* **Task**
Copy the part of the entries below that opens with the line containing "Select the bath" and closes with the line containing "(x=309, y=208)", with both of those lines included and nothing changed.

* **Material to process**

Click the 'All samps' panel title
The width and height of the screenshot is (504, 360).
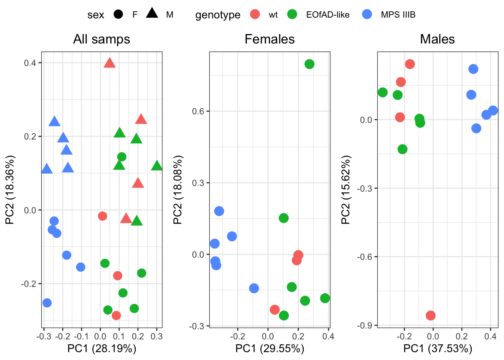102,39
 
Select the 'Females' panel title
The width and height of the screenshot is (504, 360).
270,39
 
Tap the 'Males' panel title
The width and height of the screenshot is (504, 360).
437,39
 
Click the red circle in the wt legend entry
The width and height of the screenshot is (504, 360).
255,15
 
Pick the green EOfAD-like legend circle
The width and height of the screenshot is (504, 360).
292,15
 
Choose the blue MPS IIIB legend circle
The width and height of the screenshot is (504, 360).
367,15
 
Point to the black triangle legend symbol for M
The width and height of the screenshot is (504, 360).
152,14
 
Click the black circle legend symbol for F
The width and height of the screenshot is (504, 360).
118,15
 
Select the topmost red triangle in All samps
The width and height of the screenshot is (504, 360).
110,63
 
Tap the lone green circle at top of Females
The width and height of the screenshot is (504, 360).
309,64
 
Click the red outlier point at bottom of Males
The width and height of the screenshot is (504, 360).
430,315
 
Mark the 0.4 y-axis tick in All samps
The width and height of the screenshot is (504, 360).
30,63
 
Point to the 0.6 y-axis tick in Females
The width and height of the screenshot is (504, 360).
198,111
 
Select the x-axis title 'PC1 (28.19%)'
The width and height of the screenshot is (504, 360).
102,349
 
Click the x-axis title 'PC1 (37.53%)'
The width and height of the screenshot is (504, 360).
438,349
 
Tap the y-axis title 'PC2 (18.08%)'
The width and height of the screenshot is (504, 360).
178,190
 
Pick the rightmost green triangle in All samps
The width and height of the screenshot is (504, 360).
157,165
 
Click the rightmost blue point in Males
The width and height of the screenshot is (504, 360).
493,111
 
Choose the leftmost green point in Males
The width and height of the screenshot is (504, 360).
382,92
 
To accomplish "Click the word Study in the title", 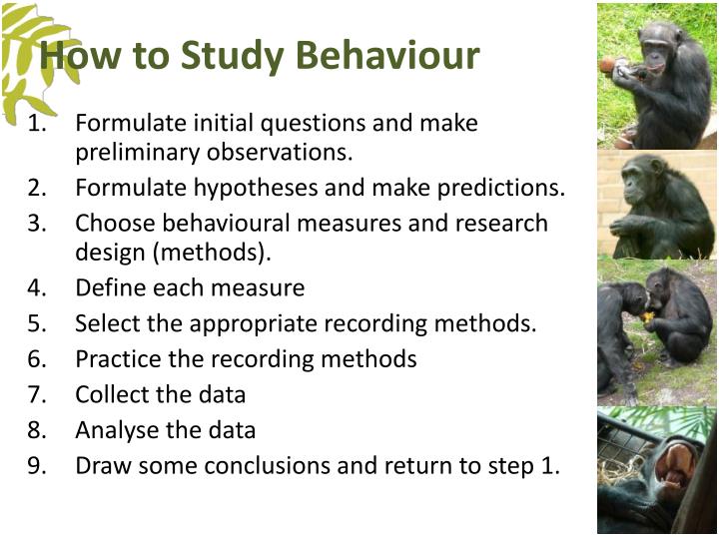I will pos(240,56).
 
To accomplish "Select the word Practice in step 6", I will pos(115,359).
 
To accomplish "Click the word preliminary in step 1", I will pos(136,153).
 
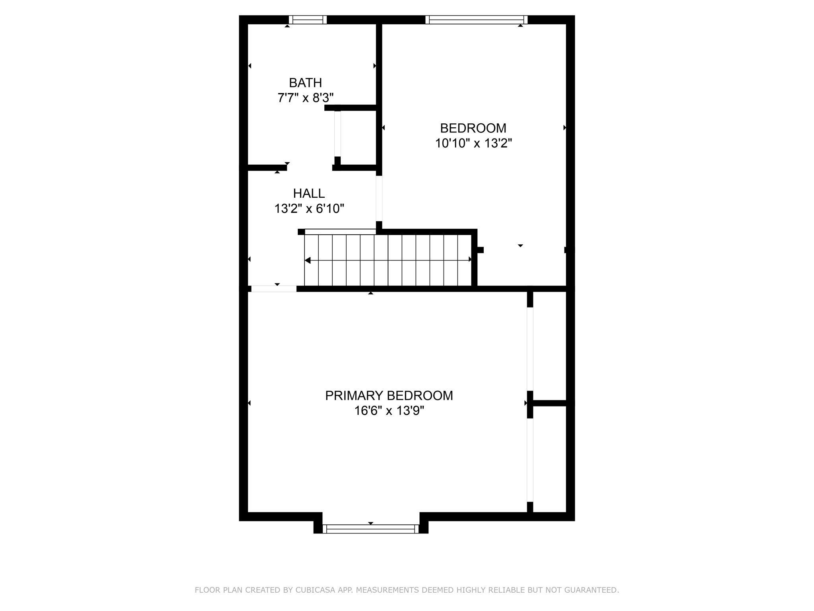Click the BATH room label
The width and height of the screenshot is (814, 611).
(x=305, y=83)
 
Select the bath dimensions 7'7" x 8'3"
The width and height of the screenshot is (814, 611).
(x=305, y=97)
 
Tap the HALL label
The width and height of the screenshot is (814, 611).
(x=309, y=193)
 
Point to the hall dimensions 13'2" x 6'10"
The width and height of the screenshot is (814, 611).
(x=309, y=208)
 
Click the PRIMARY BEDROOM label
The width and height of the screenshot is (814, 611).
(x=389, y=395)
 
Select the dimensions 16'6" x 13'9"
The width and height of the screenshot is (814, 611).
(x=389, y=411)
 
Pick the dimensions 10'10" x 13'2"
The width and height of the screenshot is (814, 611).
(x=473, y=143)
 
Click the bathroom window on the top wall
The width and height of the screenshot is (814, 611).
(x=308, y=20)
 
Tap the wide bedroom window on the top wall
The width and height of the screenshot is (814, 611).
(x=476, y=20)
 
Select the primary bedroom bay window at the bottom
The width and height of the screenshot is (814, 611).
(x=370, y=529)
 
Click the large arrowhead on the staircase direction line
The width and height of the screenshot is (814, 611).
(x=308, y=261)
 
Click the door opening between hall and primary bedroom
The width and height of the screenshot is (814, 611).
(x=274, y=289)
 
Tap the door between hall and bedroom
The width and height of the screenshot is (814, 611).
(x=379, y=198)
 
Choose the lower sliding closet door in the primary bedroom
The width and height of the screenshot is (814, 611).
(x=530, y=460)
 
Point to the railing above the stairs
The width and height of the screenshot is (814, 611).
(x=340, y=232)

* **Task result**
Select the bath dimensions 7'7" x 8'3"
The width and height of the screenshot is (814, 611).
(x=305, y=97)
 
Tap the HALL label
The width and height of the screenshot is (814, 611).
(x=309, y=193)
 
Point to the hall dimensions 13'2" x 6'10"
The width and height of the screenshot is (814, 611).
(x=309, y=208)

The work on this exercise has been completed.